Exercise description | Repeat the entries below exactly. Drop the pictures.

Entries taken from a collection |
= Beginning of Section =
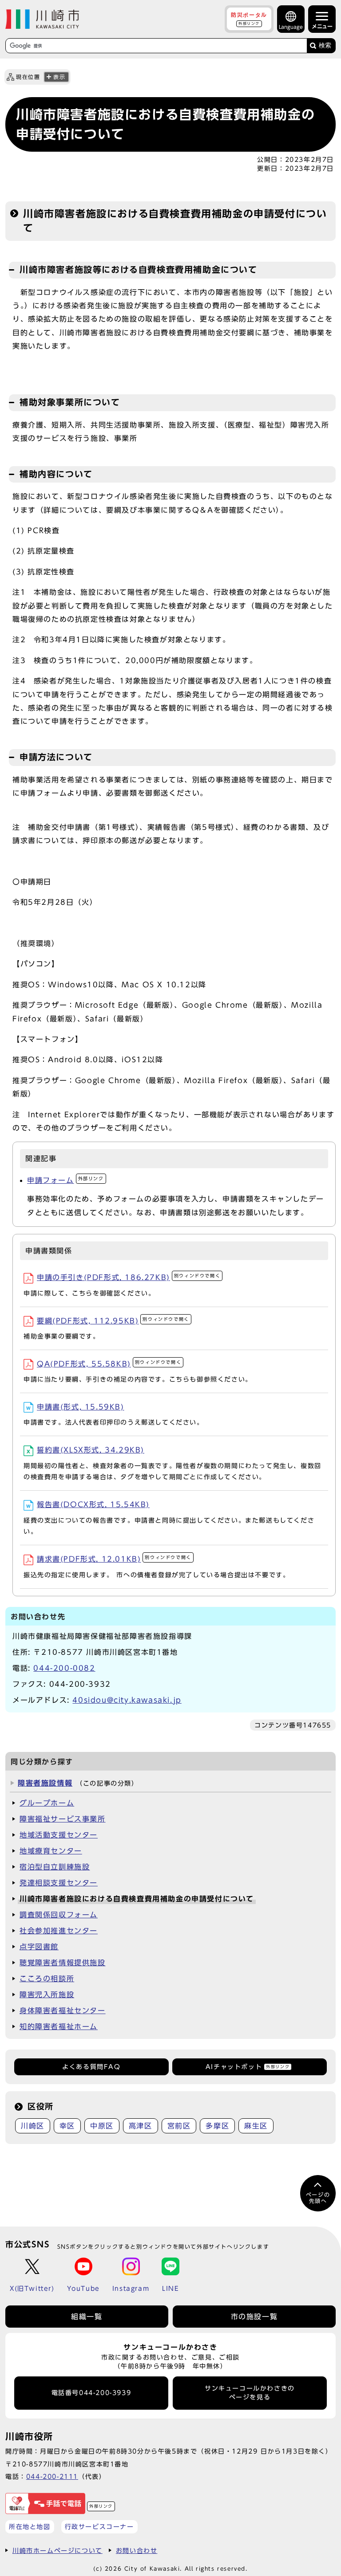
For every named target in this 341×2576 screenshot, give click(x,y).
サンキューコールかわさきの (250, 2392)
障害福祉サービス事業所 (63, 1818)
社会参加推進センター (59, 1930)
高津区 (140, 2125)
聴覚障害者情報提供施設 (63, 1962)
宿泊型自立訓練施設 (55, 1866)
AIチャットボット (247, 2067)
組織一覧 (86, 2316)
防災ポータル (249, 18)
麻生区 (256, 2125)
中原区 (102, 2125)
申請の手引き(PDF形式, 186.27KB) (128, 1277)
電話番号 (91, 2393)
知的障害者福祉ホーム (59, 2026)
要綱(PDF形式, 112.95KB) (113, 1320)
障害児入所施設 (47, 1994)
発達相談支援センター (59, 1882)
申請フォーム (65, 1180)
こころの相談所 (47, 1978)
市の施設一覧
= End of Section =
Reply to the task |
For every named target in this 341×2576 screenshot, give click(x,y).
サンキューコールかわさきの (250, 2392)
障害福祉サービス事業所 (63, 1818)
社会参加推進センター (59, 1930)
高津区 (140, 2125)
聴覚障害者情報提供施設 (63, 1962)
宿泊型自立訓練施設 (55, 1866)
AIチャットボット (247, 2067)
組織一覧 (86, 2316)
防災ポータル (249, 18)
麻生区 (256, 2125)
中原区 (102, 2125)
申請の手引き(PDF形式, 186.27KB) (128, 1277)
電話番号 (91, 2393)
知的障害者福祉ホーム (59, 2026)
要綱(PDF形式, 112.95KB) (113, 1320)
障害児入所施設 (47, 1994)
発達相談支援センター (59, 1882)
申請フォーム (65, 1180)
こころの相談所 (47, 1978)
市の施設一覧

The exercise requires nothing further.